Problem:
Among the entries below, how many lines hold "computer"? Reply with the number only.

Data to examine:
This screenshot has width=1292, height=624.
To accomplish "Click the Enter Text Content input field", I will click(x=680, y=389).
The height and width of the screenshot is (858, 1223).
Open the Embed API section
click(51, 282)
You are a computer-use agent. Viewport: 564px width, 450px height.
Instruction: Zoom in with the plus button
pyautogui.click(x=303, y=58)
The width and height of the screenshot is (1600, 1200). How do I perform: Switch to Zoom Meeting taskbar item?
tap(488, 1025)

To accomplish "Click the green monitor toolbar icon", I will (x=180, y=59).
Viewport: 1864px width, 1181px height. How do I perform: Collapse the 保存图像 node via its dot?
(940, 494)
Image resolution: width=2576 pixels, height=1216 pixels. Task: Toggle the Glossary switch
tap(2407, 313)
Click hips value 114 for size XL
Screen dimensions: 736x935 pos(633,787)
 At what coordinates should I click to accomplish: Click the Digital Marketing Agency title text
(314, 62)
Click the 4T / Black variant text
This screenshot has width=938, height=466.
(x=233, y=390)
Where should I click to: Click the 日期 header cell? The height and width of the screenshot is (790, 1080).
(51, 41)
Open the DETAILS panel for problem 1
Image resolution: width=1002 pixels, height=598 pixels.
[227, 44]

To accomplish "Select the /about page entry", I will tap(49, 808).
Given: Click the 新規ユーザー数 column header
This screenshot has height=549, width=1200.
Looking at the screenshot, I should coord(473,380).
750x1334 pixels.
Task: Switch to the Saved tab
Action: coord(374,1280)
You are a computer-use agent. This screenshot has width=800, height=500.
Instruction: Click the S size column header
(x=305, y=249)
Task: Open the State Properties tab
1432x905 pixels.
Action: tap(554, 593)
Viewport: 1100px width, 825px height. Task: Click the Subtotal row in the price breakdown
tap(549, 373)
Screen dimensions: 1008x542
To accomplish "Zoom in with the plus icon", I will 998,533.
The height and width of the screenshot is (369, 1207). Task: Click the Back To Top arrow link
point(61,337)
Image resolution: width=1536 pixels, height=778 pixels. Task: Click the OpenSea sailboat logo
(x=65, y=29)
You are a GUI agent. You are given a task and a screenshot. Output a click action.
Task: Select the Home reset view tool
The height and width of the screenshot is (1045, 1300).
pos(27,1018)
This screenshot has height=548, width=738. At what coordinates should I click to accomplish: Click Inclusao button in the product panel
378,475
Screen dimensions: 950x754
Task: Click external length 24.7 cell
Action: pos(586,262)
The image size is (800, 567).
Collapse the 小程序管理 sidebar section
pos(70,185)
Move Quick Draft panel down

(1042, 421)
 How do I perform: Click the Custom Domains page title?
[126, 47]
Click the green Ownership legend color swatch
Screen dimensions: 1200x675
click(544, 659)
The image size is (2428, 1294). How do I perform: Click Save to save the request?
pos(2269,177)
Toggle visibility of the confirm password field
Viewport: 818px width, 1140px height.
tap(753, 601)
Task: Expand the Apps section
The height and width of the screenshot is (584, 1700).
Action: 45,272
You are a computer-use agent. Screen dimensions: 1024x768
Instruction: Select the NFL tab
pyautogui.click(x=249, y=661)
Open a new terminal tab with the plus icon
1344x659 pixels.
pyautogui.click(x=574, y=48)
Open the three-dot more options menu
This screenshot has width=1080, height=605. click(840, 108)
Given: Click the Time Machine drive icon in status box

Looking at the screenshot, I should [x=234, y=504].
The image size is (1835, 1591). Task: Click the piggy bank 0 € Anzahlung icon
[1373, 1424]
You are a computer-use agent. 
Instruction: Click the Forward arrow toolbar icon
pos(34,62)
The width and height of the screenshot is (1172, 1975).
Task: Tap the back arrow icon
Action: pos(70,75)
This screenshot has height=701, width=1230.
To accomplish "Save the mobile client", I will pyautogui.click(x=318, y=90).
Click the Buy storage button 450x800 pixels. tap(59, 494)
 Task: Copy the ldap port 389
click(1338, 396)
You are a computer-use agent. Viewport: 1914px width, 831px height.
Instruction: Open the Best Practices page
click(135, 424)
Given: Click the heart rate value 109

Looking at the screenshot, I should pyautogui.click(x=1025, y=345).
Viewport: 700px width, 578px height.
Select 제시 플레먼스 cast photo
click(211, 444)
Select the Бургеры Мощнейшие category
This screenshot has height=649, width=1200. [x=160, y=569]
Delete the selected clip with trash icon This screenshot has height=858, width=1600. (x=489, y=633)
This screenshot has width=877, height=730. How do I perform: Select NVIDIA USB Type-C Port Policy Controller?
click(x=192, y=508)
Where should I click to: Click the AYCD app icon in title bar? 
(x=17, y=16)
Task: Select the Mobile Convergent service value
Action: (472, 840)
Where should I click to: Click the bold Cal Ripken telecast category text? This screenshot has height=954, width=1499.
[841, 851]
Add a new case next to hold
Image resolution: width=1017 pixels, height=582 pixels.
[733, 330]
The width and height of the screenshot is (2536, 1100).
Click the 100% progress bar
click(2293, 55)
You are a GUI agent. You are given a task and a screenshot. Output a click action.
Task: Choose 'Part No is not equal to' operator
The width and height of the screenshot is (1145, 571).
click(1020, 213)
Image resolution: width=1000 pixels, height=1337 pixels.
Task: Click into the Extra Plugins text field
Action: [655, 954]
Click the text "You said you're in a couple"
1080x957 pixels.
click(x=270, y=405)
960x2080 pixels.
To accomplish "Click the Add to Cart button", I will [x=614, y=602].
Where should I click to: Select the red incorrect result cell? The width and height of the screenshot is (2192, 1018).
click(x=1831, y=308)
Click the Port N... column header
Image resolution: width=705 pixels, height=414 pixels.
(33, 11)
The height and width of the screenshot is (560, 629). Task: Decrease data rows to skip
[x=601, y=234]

Answer section:
5